- To do: Copy the entries below exactly, starting with the line that contains "You are a computer-use" and continuing through the last line of the entries, with both ends included. Leave the pictures out of your copy.

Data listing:
====================
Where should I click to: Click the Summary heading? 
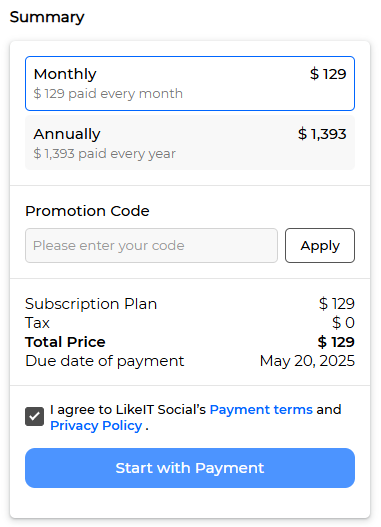[47, 17]
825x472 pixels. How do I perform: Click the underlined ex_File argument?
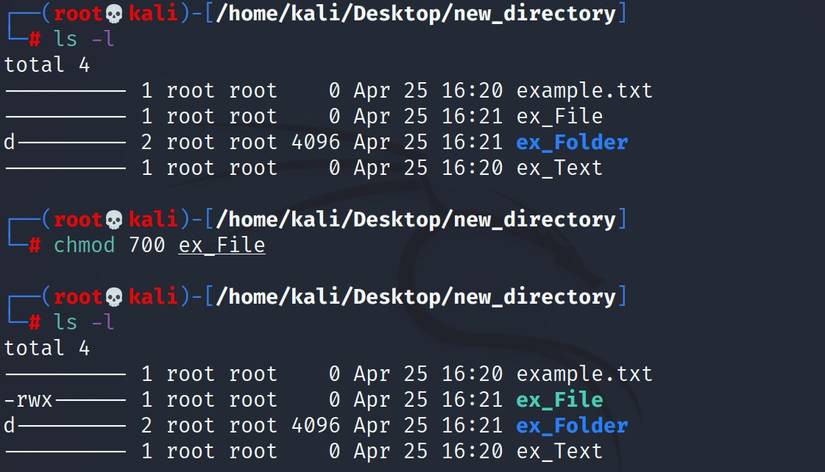(222, 245)
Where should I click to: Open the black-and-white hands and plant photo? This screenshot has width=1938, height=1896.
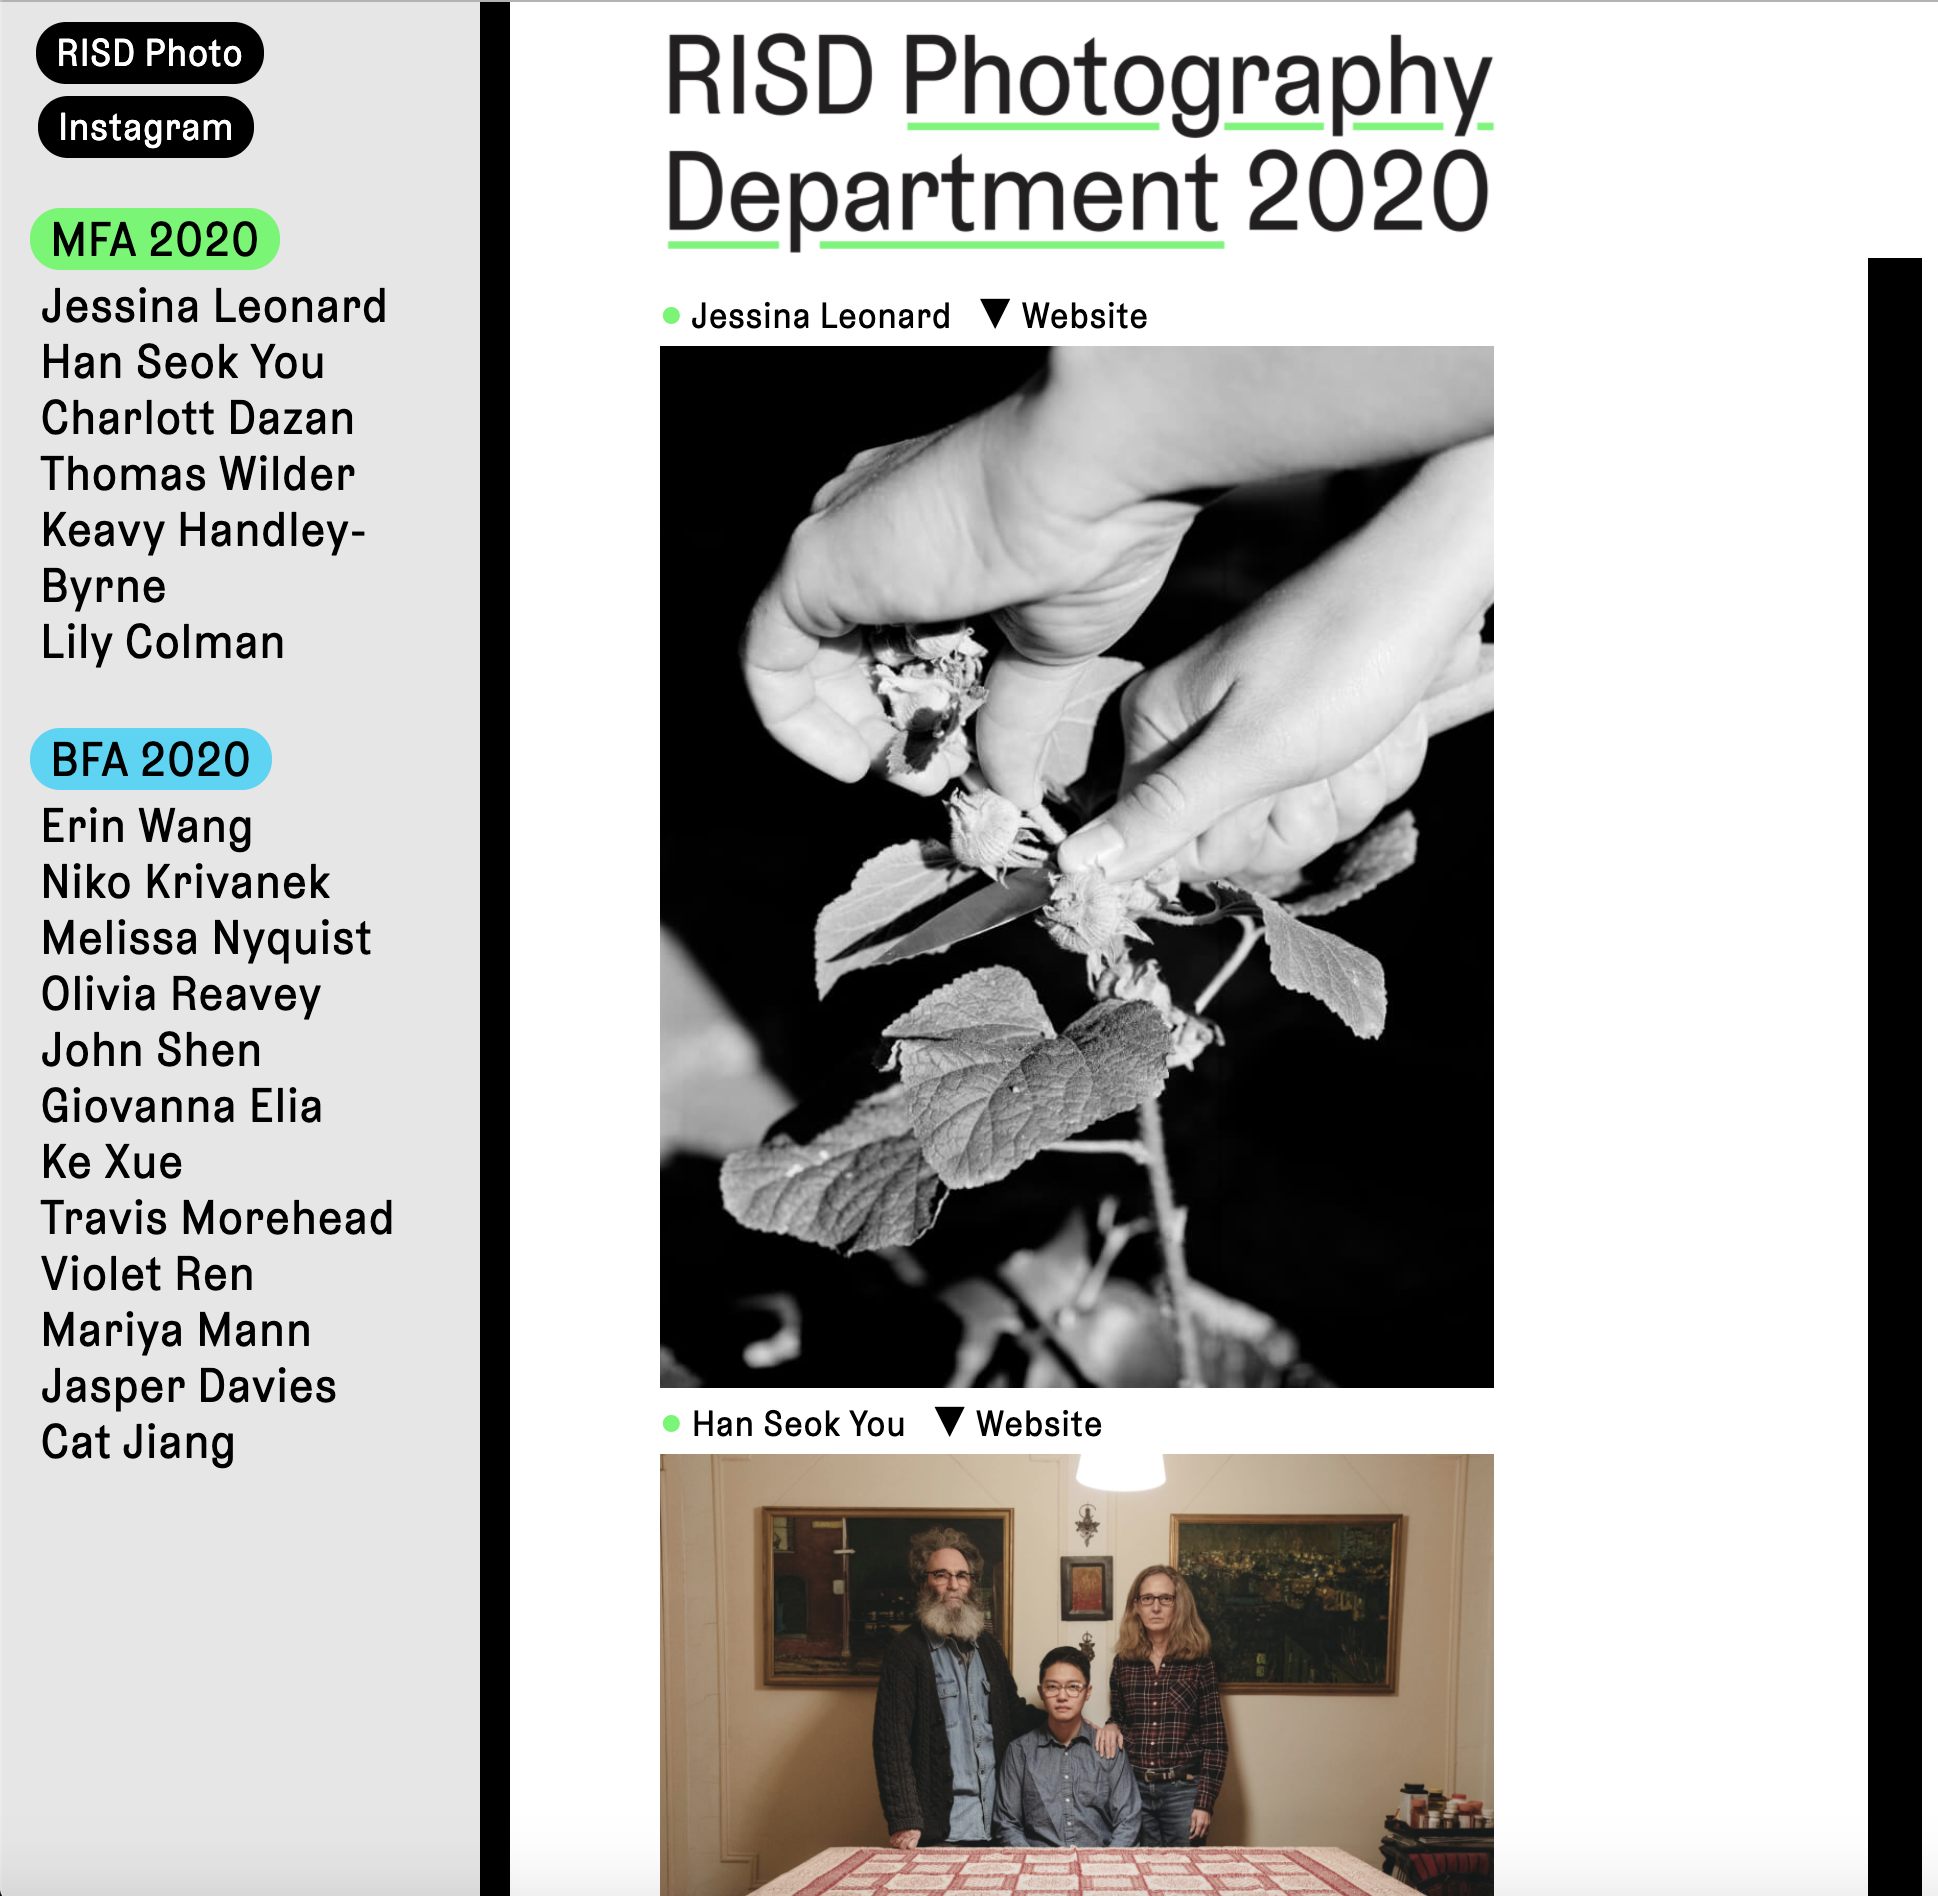point(1077,867)
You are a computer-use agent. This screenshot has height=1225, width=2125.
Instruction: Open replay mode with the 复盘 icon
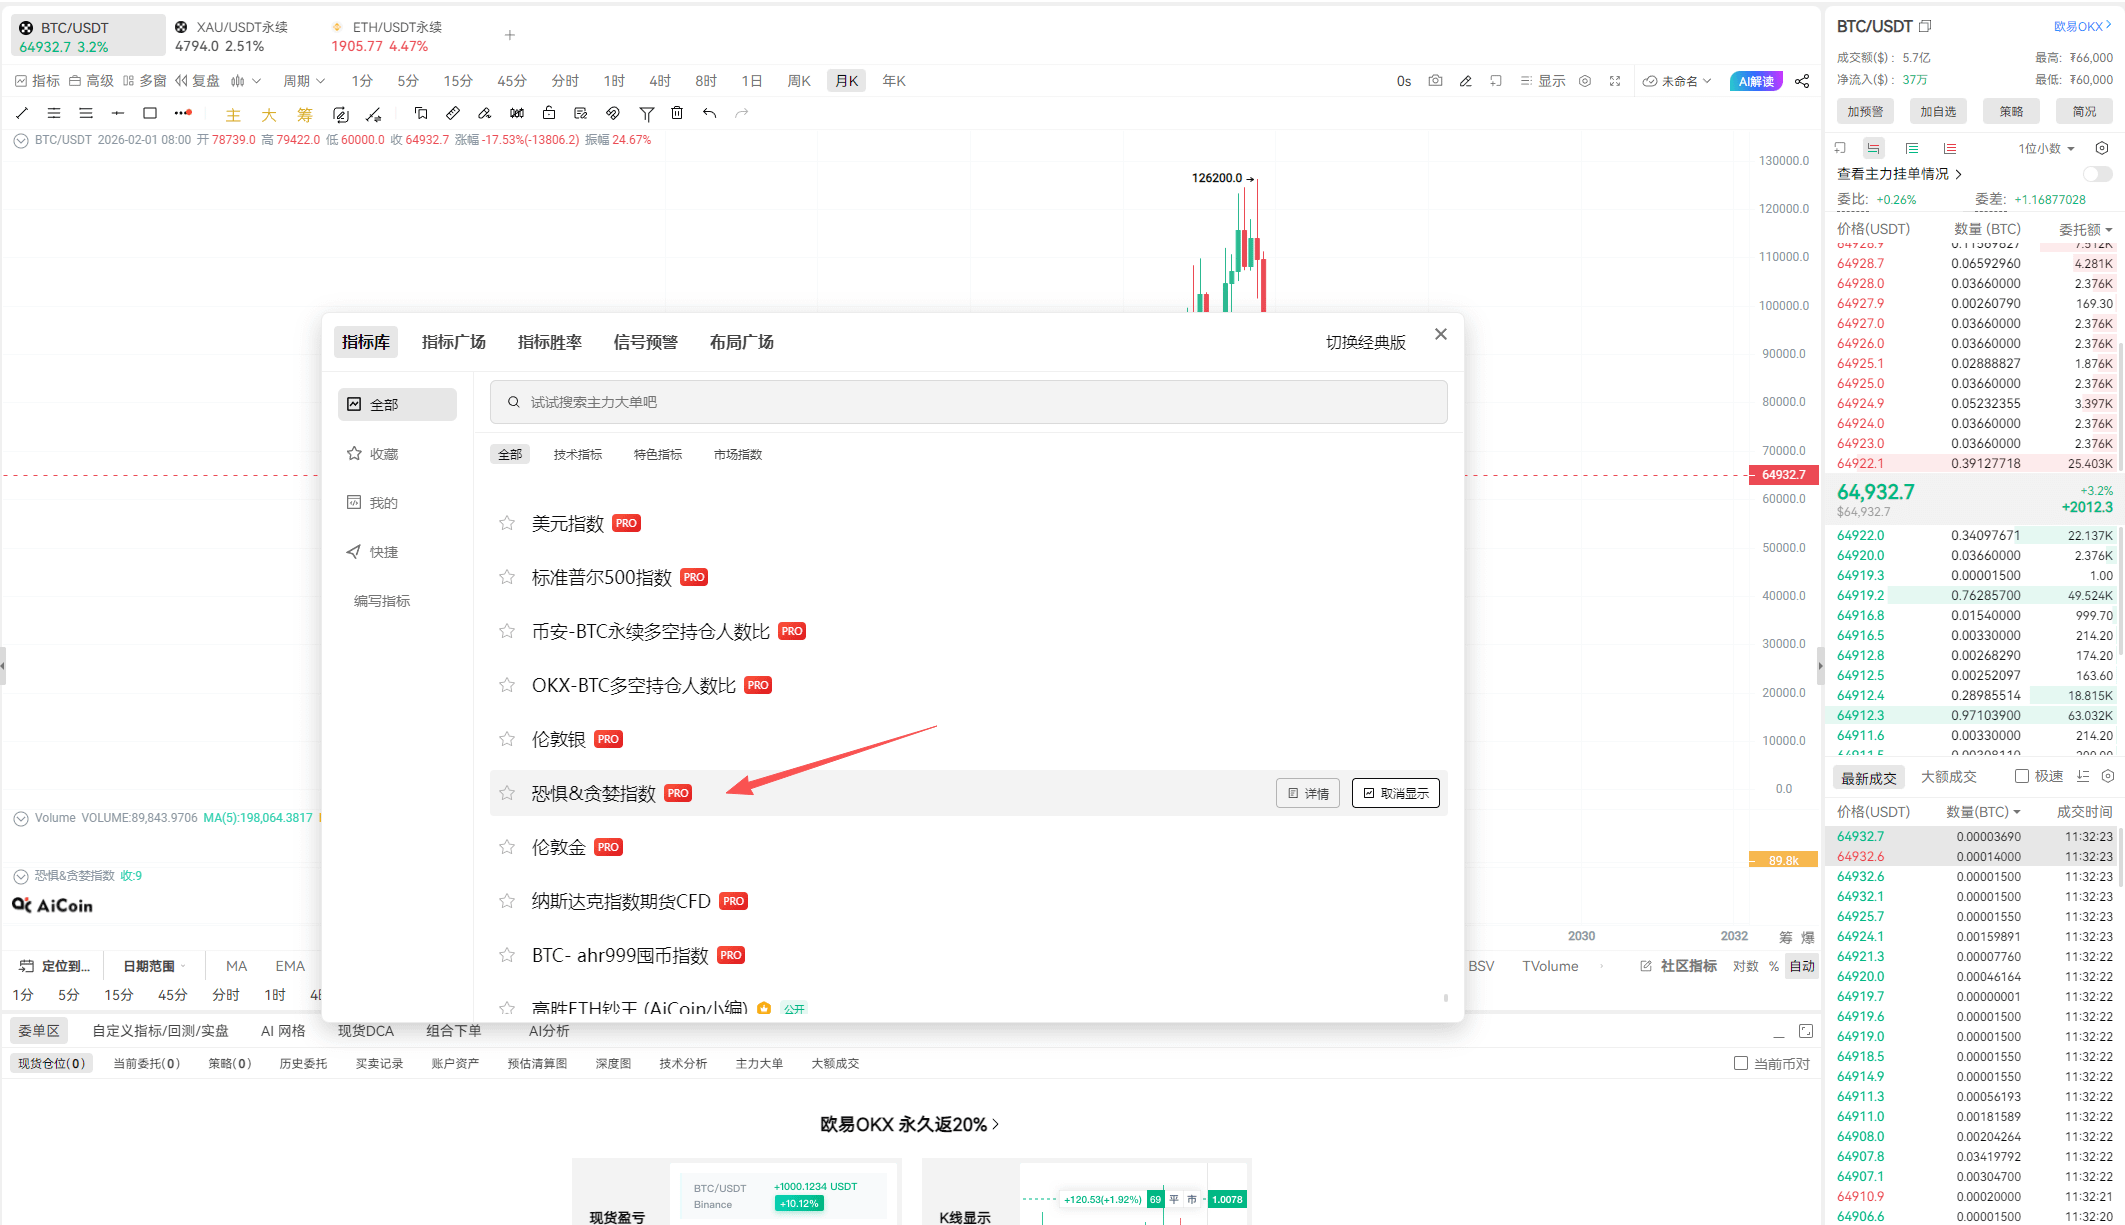coord(196,80)
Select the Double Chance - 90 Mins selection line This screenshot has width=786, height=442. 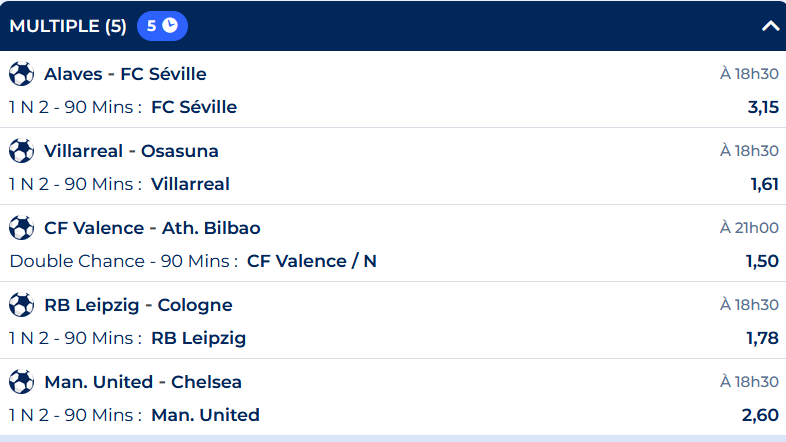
====================
- Response to the exercise:
You are a computer-use agent. This screenshot has height=1225, width=2125.
Instruction: Open replay mode with the 复盘 icon
coord(196,80)
Select the Double Chance - 90 Mins selection line This screenshot has width=786, height=442. 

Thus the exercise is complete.